Quintessential gusts

Explorations in Data-viz, among other things

Tag: python

A Book is Born

It Lives!

It Lives!


Around about a year and a half ago, I allowed myself to be talked into writing a book on data visualization with Python and JavaScript for O’Reilly press. To be honest, it wasn’t a hard sell. The thought of actually having one of those animal books with my name on it stoked my vanity and then some.

Plus, I honestly believe that we’re on the cusp of a new age of data visualization, with an increasingly powerful and well adapted JavaScript providing the necessary horsepower for a new generation of engaging, interactive dataviz, delivered at pretty much zero cost to anyone with a computer, tablet, smartphone etc..

But while JS, primarily in the shape of the powerhouse D3 visualization library, is delivering the visual goods, it lacks first class (or often any class) tools for gathering, manipulating, mining and analyzing your data, prior to crafting a visualization to show off any gems you discover. That’s where Python comes in. The Python data processing ecosystem has grown at a staggering speed these past few years and whether it’s scraping data from the web or applying cutting edge Machine Learning tools, Python pretty much leads the pack, particularly in terms of ease of use.

Well, thanks to O’Reilly and Fedex, I just got to hold the dead-tree version in my hand, which represents some kind of closure. Writing a book turned out to be just as exhausting as all those blog accounts on the web will tell you, and then some. And whatever the merits of the finished book, it can’t be accused of a lack of ambition.

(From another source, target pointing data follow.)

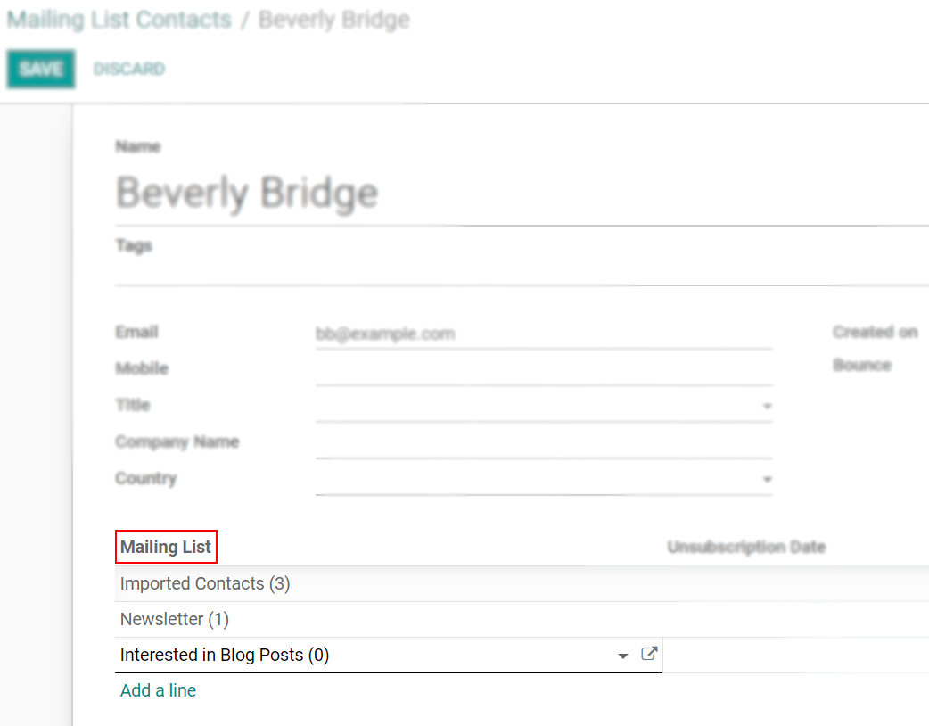
Task: Click into the Tags field
Action: click(x=522, y=267)
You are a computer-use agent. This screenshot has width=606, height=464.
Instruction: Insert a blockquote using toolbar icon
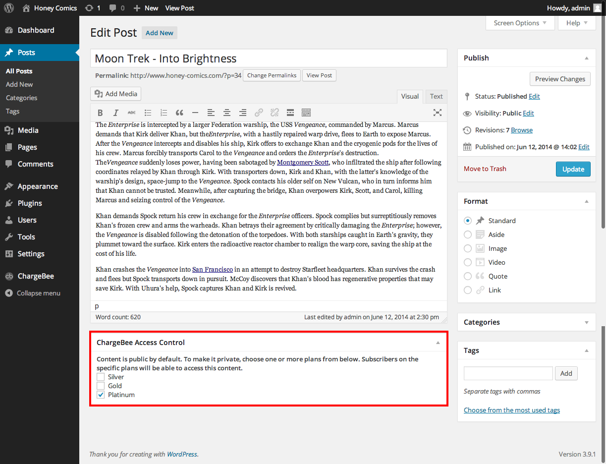point(179,113)
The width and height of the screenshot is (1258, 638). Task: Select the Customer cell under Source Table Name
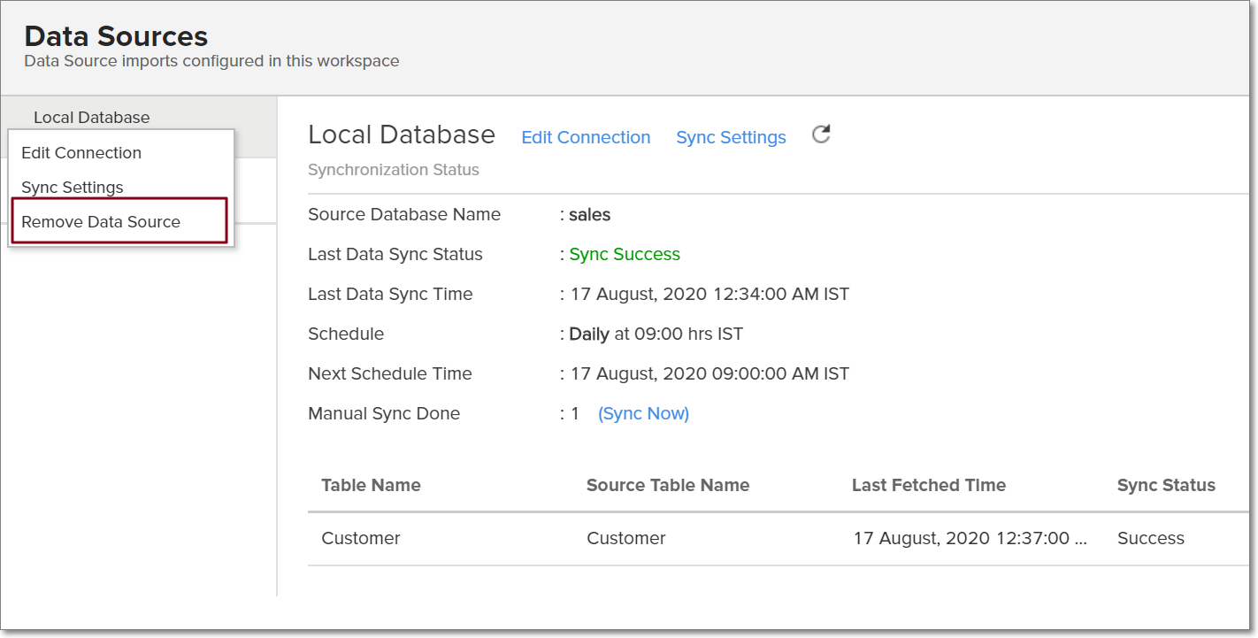pyautogui.click(x=626, y=539)
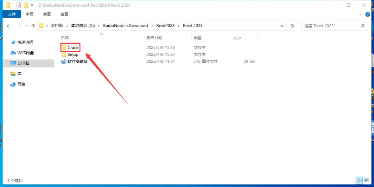Sort by 修改日期 column header
The width and height of the screenshot is (374, 187).
tap(154, 38)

So the aim of the book is to get you in the Python + JavaScript dataviz ballpark. These two languages represent the most powerful dataviz stack available, in my humble opinion. I wanted to set a data transformation task to show off the key Python + JS dataviz tools, which together form a toolchain, taking you from raw, unrefined data to those beautiful data visualizations you might have caught in the New York Times et. al.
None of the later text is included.